RECORDS PROVIDED: Begin

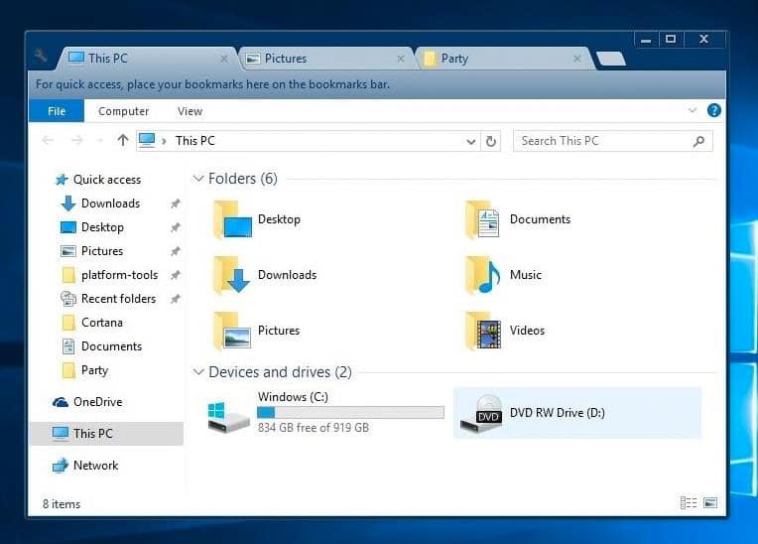Viewport: 758px width, 544px height.
Task: Switch to the Pictures tab
Action: (x=286, y=59)
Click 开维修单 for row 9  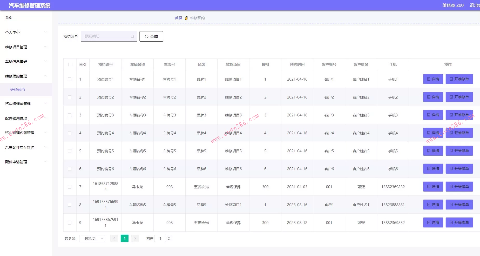pyautogui.click(x=459, y=222)
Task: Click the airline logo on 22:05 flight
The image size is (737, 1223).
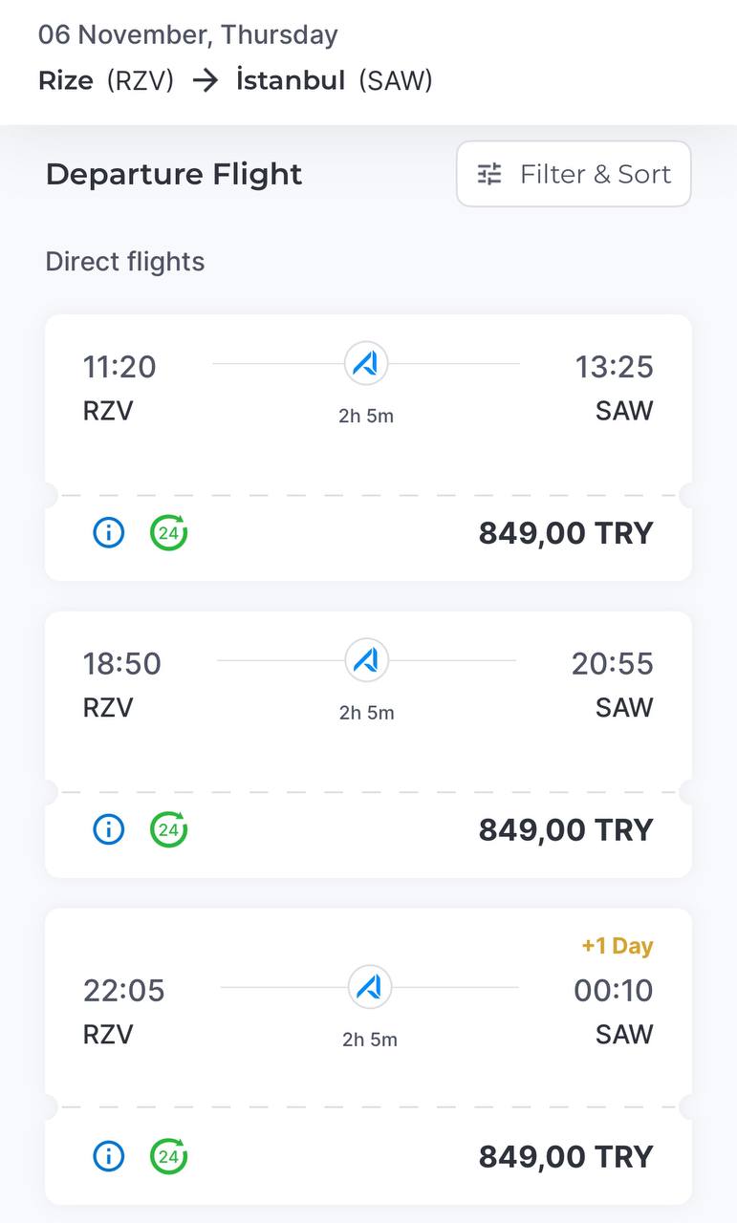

RECORDS PROVIDED: End

WHAT IS BEING ASKED: The answer must be an exact transcription of the lines from the one holding "Task: Click the airline logo on 22:05 flight" to the last line of the entries above, with no pictures and nothing else.

RESULT OF THE TASK:
Task: Click the airline logo on 22:05 flight
The image size is (737, 1223).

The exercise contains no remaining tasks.